Como con cualquier otra excavación, la primera pregunta que debemos responder es la de dónde empezar a cavar. Hemos visto que el reto de obtener una visión objetiva de la verdadera naturaleza del dinero es ciertamente imponente porque se trata, en el fondo, del sistema operativo con el que funcionan nuestras sociedades y nuestras economías. Localizar un caso en el que el sistema monetario oficial se tomó unas vacaciones —como sucedió durante la huelga de los bancos en Irlanda— tal vez fue bastante fácil dentro de lo que cabe y, de hecho, gracias a él, hemos averiguado algo sobre el grado en que el dinero realmente depende del Estado o no. Pero si deseamos indagar más a fondo, tenemos que conseguir una triangulación mucho más radical: tenemos que explorar una época y un lugar en los que el dinero jamás existió. Esa, en principio, podría parecernos una tarea monumental, pero lo cierto es que estamos de suerte. No solo poseemos una descripción gráfica y detallada de la era inmediatamente previa a la invención del dinero, sino que, además, está recogida en dos de los más grandes poemas jamás creados.

LA IRA DE AQUILES: EL MUNDO ANTERIOR AL DINERO

La Ilíada y la Odisea —los dos poemas épicos considerados los más tempranos productos de la cultura griega que han sobrevivido hasta nuestros días— son fuente de la que brota en mayor o menor medida toda la literatura europea posterior. Pero no es solamente por sus virtudes literarias por lo que las epopeyas homéricas son tan valoradas. La Ilíada y la Odisea constituyen también un documento histórico único de la sociedad y la cultura griegas durante un periodo del que conocemos muy poco por cualquiera otra vía. Las civilizaciones de los grandes palacios de Cnosos y Micenas que florecieron durante el segundo milenio a. C. dejaron abundantes restos arqueológicos. Asimismo, para comprender mejor cómo eran las ciudades-Estado de la Grecia clásica que se formaron a partir de mediados del siglo VIII a. C., podemos recurrir no ya a su arte y su arquitectura, sino incluso a su literatura y su filosofía.

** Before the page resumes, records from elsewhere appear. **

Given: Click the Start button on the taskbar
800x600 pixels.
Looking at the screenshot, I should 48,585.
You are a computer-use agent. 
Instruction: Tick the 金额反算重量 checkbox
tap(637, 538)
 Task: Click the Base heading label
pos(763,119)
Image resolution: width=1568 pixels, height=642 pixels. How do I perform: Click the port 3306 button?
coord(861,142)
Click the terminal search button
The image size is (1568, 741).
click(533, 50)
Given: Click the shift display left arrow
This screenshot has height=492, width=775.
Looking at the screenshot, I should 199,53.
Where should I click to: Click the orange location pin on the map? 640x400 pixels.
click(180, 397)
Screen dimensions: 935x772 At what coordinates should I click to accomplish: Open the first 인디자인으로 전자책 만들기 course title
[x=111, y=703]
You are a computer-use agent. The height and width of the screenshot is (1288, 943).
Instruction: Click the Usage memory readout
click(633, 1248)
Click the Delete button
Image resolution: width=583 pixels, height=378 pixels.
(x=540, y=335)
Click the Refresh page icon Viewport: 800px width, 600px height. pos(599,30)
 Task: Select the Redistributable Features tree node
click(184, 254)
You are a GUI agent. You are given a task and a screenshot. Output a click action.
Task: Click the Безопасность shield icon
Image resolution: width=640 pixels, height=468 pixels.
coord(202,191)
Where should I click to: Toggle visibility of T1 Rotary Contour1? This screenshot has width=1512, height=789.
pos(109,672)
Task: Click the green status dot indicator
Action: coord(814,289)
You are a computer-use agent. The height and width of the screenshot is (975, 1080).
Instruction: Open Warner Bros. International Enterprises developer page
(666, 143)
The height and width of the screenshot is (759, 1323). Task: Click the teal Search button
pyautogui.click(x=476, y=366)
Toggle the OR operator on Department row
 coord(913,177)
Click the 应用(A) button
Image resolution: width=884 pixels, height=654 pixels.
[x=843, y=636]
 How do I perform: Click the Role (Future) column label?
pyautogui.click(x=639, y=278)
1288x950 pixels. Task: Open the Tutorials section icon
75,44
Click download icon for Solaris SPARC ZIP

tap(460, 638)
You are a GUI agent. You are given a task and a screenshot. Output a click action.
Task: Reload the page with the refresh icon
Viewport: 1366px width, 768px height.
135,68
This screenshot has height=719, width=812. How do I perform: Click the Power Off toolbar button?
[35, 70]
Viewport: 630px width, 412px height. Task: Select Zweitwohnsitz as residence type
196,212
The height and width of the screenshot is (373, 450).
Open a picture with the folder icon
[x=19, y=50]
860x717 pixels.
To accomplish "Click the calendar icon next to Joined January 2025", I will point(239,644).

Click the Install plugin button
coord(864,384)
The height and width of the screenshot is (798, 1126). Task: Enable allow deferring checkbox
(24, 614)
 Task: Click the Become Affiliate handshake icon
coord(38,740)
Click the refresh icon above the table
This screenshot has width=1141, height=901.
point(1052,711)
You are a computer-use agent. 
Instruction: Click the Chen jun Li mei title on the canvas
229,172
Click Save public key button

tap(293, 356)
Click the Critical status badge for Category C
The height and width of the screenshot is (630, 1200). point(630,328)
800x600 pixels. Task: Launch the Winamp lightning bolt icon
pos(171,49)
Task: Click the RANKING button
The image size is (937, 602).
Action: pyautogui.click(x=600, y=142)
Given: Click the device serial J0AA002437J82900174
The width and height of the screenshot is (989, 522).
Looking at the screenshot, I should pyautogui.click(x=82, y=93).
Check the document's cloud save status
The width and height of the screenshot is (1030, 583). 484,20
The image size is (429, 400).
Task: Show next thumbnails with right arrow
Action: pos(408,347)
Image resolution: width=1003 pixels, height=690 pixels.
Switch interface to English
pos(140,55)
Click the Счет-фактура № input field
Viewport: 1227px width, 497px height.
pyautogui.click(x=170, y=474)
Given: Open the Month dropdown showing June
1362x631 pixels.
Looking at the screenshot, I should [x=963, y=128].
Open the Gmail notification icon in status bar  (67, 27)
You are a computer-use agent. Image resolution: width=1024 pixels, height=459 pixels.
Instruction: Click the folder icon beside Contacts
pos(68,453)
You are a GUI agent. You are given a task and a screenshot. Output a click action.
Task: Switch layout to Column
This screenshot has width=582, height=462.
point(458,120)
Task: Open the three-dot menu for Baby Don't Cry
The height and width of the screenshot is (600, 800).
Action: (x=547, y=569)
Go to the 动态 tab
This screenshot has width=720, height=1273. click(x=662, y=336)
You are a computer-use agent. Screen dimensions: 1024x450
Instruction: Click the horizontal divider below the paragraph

Pero el periodo intermedio entre los dos mencionados es una era para la que no disponemos apenas de indicios documentales de ninguna clase: es la llamada Edad Oscura griega. Cuando la sociedad micénica se derrumbó súbitamente en torno al año 1200 a. C. —probablemente porque sucumbió a los ataques de enemigos invasores—, la práctica totalidad de vestigios de aquella gran civilización desaparecieron en el transcurso de una sola generación. Los palacios monumentales (con sus numerosas poblaciones de residentes, sus ricos entornos y sus conexiones y contactos cosmopolitas) se desvanecieron. El mundo griego revirtió su situación a la de un conjunto disperso de comunidades tribales aisladas: pequeñas, rústicas y sin registro escrito alguno. Durante los cuatro siglos siguientes, nuestra fuente casi exclusiva de información para conocer la cultura y la sociedad del Egeo griego es la tradición de poesía oral que culminó en las epopeyas homéricas.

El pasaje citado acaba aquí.